* [Stated task]: Please answer from the stock option terms: what may the Company do with the issuance of Option Shares unless it is indemnified to its satisfaction?

* [Page]:
10.                                 Withholding
of Taxes.  The Company shall be
entitled, if necessary or desirable, to withhold from you from any amounts due
and payable by the Company to you (or secure payment from you in lieu of
withholding) the amount of any minimum statutory withholding with respect to
any Option Shares issuable under this Plan, and the Company may defer such
issuance unless indemnified by you to its satisfaction.

11.                                 Adjustments.  In the event of (a) a reorganization,
recapitalization, stock dividend or stock split, or combination or other change
in the shares of Common Stock, the Board or the Committee shall make such
adjustments in the number and type of shares authorized by the Plan, the number
and type of shares covered by your Option and the Exercise Price specified
herein as may be determined to be appropriate and equitable, in order to
prevent the dilution or enlargement of rights under your Option, and (b) any
merger, consolidation or exchange of shares, the Board or the Committee may make
such adjustments in the number and type of shares authorized by the Plan, the
number and type of shares covered by your Option and the Exercise Price
specified herein as may be determined to be appropriate and equitable, in order
to prevent the dilution or enlargement of rights under your Option.  The issuance by the Company of shares of
stock of any class, or options or securities exercisable or convertible into 

 5
 

 

shares of stock of any class, for cash or property, or
for labor or services either upon direct sale, or upon the exercise of rights
or warrants to subscribe therefore, or upon exercise or conversion of other
securities, shall not affect, and no adjustment by reason thereof shall be made
with respect to, the number or price of shares of Common Stock then subject to
any Options.

* [Excerpted data]:
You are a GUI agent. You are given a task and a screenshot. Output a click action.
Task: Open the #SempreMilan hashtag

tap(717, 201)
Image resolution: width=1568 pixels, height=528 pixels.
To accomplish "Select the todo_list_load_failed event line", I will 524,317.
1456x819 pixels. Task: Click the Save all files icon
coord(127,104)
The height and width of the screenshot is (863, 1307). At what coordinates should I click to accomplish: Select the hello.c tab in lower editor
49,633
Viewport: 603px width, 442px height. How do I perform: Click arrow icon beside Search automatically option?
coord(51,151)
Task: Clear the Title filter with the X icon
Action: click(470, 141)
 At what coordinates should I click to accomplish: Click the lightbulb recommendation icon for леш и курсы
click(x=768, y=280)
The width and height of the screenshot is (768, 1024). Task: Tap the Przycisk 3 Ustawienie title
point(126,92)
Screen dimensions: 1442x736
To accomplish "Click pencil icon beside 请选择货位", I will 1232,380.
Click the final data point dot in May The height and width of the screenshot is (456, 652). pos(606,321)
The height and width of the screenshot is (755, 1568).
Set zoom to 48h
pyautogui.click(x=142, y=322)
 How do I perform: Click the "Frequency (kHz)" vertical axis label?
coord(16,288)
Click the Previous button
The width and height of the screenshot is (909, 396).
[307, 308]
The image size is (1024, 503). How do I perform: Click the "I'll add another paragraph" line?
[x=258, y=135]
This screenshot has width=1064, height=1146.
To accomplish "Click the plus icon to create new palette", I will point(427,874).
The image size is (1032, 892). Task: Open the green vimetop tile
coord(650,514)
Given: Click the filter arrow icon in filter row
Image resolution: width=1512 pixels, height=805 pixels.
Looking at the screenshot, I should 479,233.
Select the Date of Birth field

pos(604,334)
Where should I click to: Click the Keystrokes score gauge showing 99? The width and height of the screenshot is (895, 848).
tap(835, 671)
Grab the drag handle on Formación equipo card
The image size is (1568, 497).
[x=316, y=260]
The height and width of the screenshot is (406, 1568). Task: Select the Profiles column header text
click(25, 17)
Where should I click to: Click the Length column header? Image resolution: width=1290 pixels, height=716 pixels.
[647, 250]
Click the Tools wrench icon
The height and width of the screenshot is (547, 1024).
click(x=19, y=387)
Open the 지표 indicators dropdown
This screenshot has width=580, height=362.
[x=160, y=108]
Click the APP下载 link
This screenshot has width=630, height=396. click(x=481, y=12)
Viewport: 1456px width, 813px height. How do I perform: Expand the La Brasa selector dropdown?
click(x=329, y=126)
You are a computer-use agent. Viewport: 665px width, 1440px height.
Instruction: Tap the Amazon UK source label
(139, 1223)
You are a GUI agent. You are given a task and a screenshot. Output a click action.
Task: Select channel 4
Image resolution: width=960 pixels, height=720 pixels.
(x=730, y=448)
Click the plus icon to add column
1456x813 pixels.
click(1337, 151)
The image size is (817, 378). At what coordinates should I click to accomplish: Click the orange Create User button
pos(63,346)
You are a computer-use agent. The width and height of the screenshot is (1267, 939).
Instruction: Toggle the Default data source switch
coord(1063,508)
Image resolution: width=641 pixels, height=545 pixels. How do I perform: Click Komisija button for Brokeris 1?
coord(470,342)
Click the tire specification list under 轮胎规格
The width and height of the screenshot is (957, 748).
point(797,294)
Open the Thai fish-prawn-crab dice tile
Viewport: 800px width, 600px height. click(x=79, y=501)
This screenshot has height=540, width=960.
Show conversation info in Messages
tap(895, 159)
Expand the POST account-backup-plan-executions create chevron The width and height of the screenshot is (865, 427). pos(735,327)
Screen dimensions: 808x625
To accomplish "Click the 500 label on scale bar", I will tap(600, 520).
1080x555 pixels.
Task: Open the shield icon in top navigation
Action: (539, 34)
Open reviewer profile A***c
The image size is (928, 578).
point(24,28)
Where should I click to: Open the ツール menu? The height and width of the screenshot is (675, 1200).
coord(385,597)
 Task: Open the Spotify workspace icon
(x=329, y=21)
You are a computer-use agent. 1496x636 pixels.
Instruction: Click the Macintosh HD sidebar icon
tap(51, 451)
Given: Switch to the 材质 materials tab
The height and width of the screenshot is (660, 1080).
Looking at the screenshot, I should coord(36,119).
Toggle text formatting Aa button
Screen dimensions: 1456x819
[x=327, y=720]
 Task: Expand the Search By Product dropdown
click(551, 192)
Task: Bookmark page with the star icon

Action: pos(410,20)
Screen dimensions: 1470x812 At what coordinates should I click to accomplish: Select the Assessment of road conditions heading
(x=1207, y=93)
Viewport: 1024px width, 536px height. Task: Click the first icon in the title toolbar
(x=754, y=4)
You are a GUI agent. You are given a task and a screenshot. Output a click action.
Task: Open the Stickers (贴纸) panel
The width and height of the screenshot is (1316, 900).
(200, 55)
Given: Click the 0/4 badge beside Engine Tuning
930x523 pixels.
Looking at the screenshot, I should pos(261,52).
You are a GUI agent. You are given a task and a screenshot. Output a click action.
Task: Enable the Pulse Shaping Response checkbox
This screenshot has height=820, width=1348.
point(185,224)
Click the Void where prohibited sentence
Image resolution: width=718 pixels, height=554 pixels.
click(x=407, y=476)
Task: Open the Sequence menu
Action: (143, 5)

* [The answer]: It may defer the issuance.